Portrait de femme # 4 Rosine Bet

Du 8 août 2020 au 8 mars 2021, nous vous amenons sur les traces de femmes lot-et-garonnaises qui ont marqué l’histoire de notre Département. Tous les mois, partez à la rencontre de ces femmes résistantes, engagées et citoyennes, de ces femmes inspirantes.

Suite de notre série avec Rosine Bet, ou la jeunesse résistante.

Rosine Bet : une combattante trop tôt disparue !

Rosine Bet est née le 27 novembre 1924 en Vénétie dans une famille d’antifascistes et communistes engagés. Les Bet arrivent en France dans la période d’entre-deux-guerres et s’installent en Lot-et-Garonne.  

Elle a 18 ans seulement quand elle prend part aux activités de la 35e brigade. Sous la fausse identité de Paulette Caverac et du pseudo Yvette, elle assure les liaisons entre les diverses unités de la brigade, principalement entre le Tarn et Toulouse mais elle fait également la liaison entre l’unité La Carmagnole de Lyon et la 35e de Toulouse. Puis elle participe aux actions de guérilla sous les ordres de Wiktor Bardach, dit Jan Gerhard.
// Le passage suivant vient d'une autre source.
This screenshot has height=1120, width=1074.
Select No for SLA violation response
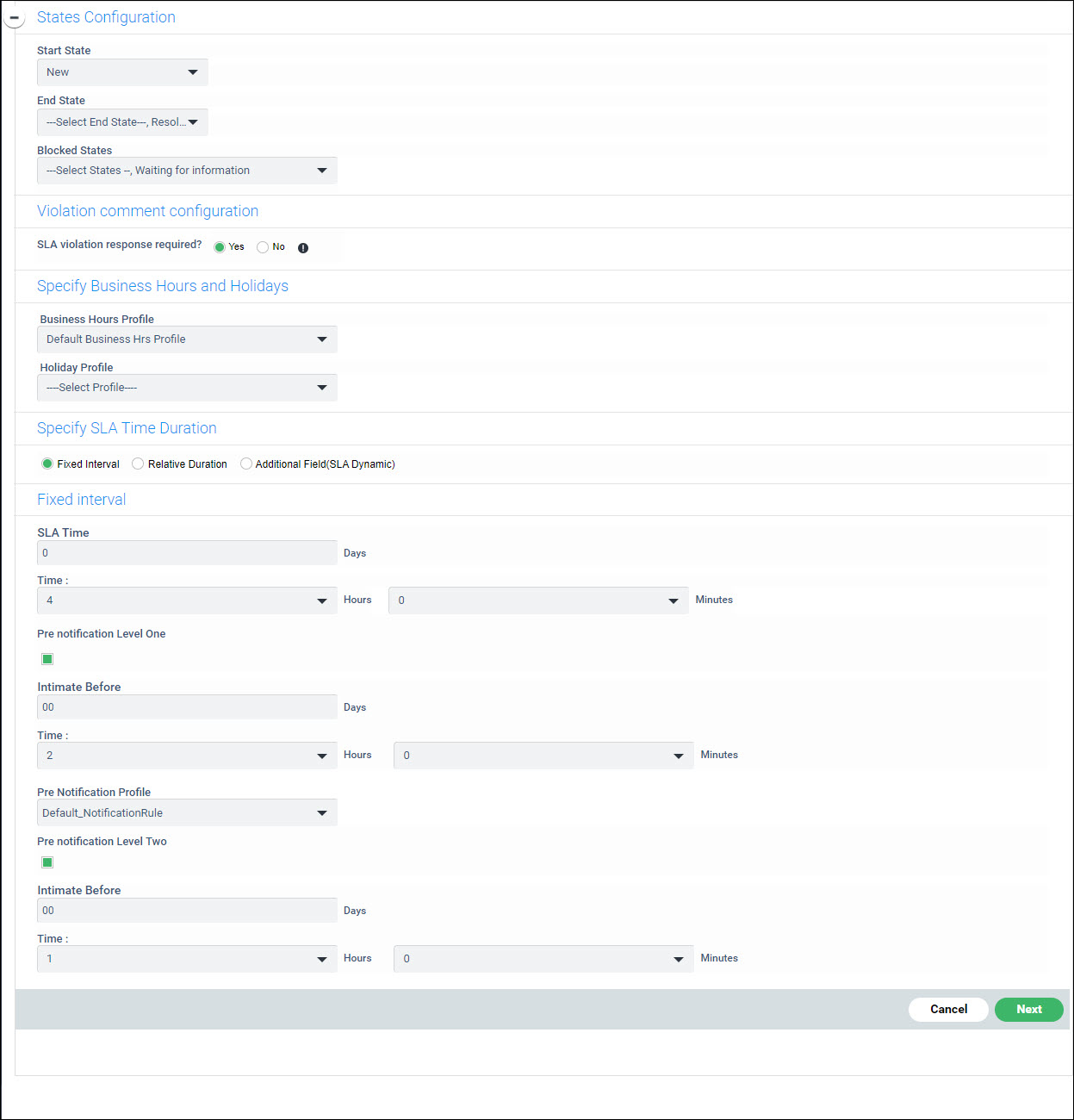263,247
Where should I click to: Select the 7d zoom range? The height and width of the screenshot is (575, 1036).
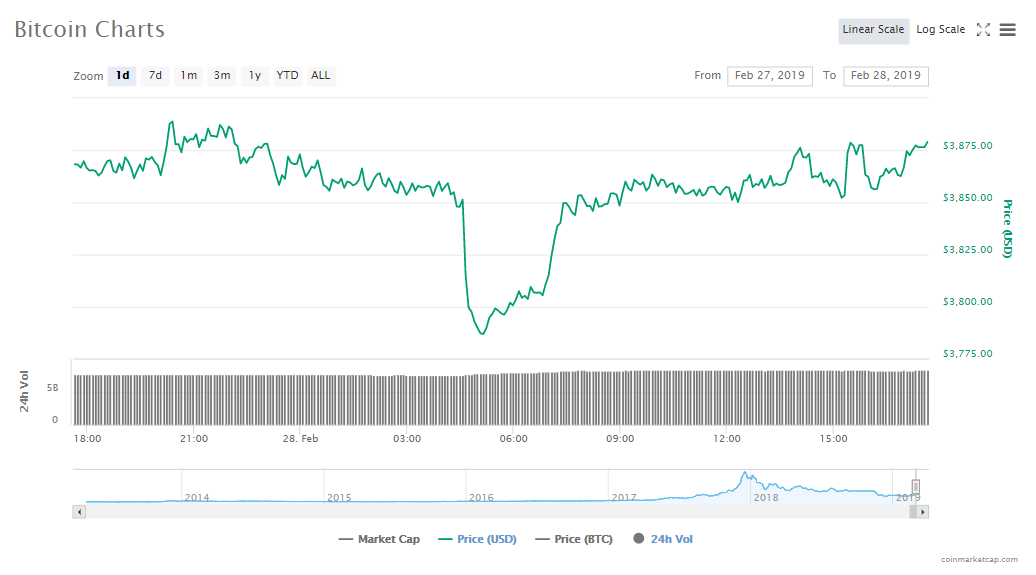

C’est consécutivement à l’une de ces actions qu’elle perd la vie le 3 mars 1944, elle n’a pas 20 ans. Gerhard veut faire sauter le cinéma Les variétés à Toulouse dans lequel est projeté le 1er mars un film de propagande nazie. Rosine se porte volontaire. Mais la bombe explose trop tôt, elle est grièvement blessée aux jambes. Arrêtée, vivement interrogée, elle meurt deux jours après l’attentat, à l’hôpital de Purpan sans avoir parlé. Elle reçut, à titre posthume, la croix de guerre et la médaille de la Résistance le 16 septembre 1991.

Chaque année, le 3 mars, une cérémonie d’hommage est organisée par l’amicale de la 35e brigade.